[DOCS] Ambiguous value type documentation for `disableBypassPermissionsMode`

Resolved 💬 3 comments Opened Jan 22, 2026 by coygeek Closed Feb 27, 2026

Documentation Type

Unclear/confusing documentation

Documentation Location

https://code.claude.com/docs/en/settings

Section/Topic

The "Permission settings" table under the Settings files section.

Current Documentation

In the table row for disableBypassPermissionsMode:

Description: Set to "disable" to prevent bypassPermissions mode from being activated. This disables the --dangerously-skip-permissions command-line flag. See managed settings Example: "disable"

What's Wrong or Missing?

The documentation is ambiguous regarding the data type expected for this setting.

  1. The setting name disableBypassPermissionsMode implies a Boolean flag (where one would typically set it to true to enable the restriction).
  2. The description explicitly says 'Set to "disable"'.
  3. The example shows the string literal "disable".

It is counter-intuitive for a variable named "disable..." to accept the value "disable". Users may be confused whether they should provide the boolean true or the string "disable". If this is an enum, it is unclear what other values might exist (e.g., is there an "enable" value?).

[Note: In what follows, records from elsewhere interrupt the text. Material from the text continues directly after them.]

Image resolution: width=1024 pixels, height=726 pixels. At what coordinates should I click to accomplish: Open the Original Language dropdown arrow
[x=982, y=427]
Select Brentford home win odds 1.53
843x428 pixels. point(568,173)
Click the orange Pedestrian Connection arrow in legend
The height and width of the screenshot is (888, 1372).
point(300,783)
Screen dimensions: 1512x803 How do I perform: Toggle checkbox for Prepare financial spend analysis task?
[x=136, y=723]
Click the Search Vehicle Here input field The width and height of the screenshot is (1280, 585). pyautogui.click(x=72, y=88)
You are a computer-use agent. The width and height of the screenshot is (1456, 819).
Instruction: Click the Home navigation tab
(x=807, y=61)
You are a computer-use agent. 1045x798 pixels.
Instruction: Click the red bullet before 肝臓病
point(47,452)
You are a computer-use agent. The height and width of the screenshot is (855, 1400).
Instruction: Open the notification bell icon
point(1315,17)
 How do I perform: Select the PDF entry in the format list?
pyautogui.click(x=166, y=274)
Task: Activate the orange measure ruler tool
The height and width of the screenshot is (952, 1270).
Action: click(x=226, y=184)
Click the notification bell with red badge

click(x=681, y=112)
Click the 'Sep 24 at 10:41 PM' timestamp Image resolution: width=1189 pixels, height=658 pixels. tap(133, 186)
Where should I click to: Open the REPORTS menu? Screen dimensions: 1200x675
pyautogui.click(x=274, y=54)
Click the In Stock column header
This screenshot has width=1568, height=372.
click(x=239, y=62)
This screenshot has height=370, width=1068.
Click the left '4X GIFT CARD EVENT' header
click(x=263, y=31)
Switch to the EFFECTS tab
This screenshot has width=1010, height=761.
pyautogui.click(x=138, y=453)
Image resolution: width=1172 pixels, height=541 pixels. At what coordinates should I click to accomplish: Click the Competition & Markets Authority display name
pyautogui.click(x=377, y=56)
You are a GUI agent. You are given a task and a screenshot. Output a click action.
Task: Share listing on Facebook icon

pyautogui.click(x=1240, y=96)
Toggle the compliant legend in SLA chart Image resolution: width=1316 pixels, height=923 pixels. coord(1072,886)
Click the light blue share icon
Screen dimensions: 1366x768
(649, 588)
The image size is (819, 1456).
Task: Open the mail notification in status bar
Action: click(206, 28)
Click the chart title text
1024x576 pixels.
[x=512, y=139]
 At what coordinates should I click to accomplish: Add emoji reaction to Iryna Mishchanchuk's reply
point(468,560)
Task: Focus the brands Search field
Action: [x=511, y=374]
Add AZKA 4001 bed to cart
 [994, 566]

Since this is a security-critical setting for enterprise administrators, ambiguity here could result in misconfiguration (e.g., an admin sets it to true assuming standard JSON boolean logic, but the system ignores it because it expects a string).

Suggested Improvement

Please clarify the expected data type.

If the setting requires a Boolean:

Description: Set to true to prevent bypassPermissions mode from being activated... Example: true

If the setting strictly requires the string "disable":

Description: Set to the string "disable" to prevent bypassPermissions mode... (Note: This setting expects a string value, not a boolean).

Impact

High - Prevents users from using a feature

Additional Context

This ambiguity appears in the "Permission settings" table row. Clarifying this ensures that administrators deploying managed policies do not accidentally leave the --dangerously-skip-permissions flag enabled due to type errors in their managed-settings.json.